**ABOUT THIS EXERCISE:** Copy out each line of the data that includes the string "checkbox".

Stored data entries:

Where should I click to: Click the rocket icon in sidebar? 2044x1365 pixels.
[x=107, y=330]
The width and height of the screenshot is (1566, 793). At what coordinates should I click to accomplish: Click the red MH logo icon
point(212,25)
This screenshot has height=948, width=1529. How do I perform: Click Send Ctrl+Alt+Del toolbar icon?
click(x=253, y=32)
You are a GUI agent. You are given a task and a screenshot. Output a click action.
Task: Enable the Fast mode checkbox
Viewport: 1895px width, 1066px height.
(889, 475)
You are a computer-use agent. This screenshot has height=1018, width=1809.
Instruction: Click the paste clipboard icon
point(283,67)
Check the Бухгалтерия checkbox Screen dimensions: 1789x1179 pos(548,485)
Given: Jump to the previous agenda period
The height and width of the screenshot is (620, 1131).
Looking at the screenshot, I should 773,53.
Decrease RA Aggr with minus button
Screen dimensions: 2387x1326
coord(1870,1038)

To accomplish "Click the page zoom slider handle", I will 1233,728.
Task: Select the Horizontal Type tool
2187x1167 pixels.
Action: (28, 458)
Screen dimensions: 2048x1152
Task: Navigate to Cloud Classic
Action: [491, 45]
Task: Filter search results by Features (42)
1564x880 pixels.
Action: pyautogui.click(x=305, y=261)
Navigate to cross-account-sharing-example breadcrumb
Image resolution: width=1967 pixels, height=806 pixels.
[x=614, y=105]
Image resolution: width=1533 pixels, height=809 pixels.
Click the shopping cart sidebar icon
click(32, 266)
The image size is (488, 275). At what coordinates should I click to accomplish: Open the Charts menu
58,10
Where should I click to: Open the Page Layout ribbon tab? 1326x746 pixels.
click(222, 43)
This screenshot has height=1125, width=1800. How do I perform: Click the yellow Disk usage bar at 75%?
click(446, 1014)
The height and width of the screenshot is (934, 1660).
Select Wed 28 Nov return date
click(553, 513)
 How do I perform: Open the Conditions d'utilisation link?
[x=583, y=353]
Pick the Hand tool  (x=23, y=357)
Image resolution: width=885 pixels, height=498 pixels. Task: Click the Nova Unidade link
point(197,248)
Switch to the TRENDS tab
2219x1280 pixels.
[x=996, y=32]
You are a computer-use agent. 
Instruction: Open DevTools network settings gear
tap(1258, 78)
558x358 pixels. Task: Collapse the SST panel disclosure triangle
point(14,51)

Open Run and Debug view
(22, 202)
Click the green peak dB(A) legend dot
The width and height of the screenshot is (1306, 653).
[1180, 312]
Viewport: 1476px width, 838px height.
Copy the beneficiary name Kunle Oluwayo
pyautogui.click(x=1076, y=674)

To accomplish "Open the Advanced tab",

**WRITTEN ANSWER:**
Task: Enable the Fast mode checkbox
Check the Бухгалтерия checkbox Screen dimensions: 1789x1179 pos(548,485)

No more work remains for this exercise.